Sur BFM Business, plusieurs experts ont souligné que la perte de contrats emblématiques au profit de ces concurrents accentue l’effet de spirale négative pour Atos. Moins de contrats signifient moins de revenus, donc une moindre capacité à investir dans l’innovation, ce qui rend plus difficile la conquête de nouveaux clients. C’est un peu comme un joueur de football qui perd en confiance : chaque match raté rend le suivant plus compliqué. Pour espérer enrayer cette dynamique, Atos devra non seulement stabiliser ses équipes commerciales et techniques, mais aussi offrir des propositions de valeur clairement différenciantes par rapport à Capgemini et Sopra Steria.

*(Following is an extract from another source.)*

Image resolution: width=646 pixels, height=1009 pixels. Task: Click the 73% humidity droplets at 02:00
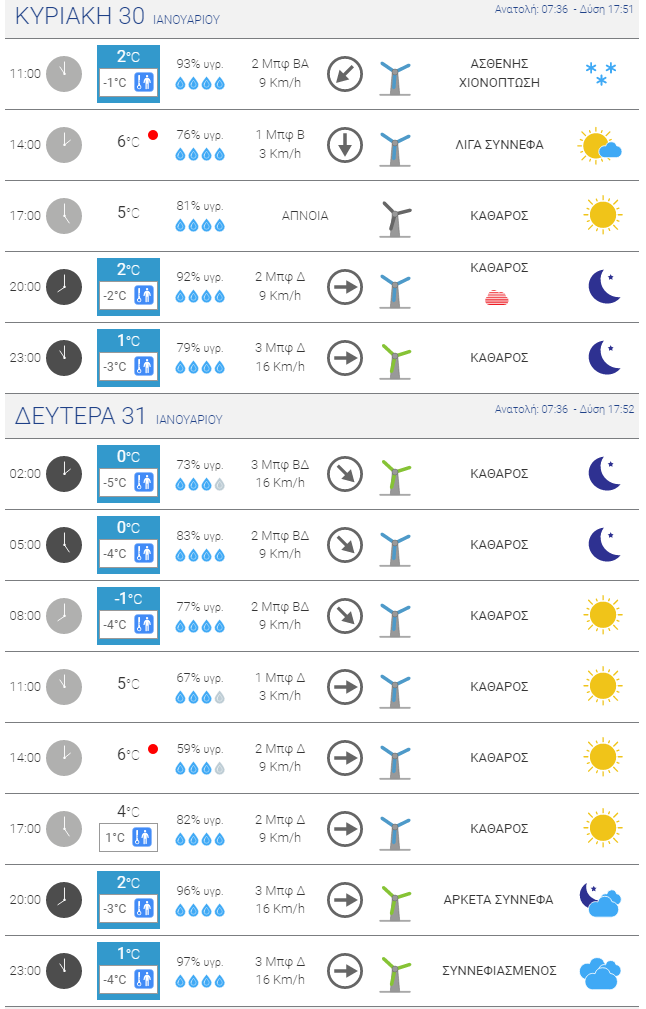200,485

Gouvernance en crise : succession de dirigeants et tentatives de redressement

Enfin, la crise d’Atos est aussi une crise de gouvernance. En quelques années, le groupe a connu une succession de dirigeants, chacun arrivant avec un plan de redressement présenté comme décisif, avant de céder la place à son successeur. Cette instabilité au sommet a contribué à brouiller la stratégie, à fragiliser la relation avec les investisseurs et à démotiver une partie des équipes. Les marchés, comme les salariés, ont eu le sentiment que la direction changeait trop souvent de cap, sans jamais disposer du temps nécessaire pour mener à bien un projet cohérent.

L’arrivée de Philippe Salle en février 2025, après Jean-Pierre Mustier, marque une nouvelle tentative de remettre de l’ordre. Le nouveau PDG revendique son goût pour les « missions impossibles » et assume un discours très direct sur l’ampleur des sacrifices à consentir, notamment en termes d’emplois. Son plan « Genesis » vise à simplifier la structure, à concentrer les moyens sur les pays et les activités les plus rentables, et à reconstituer progressivement la marge. Mais dans un contexte où certains acteurs du dossier n’hésitent plus à prédire qu’« Atos ne passera pas 2025 », la question reste ouverte : cette nouvelle gouvernance aura-t-elle enfin le temps et les moyens de réussir là où les précédentes ont échoué ? Pour les observateurs comme pour les salariés, l’année à venir sera décisive.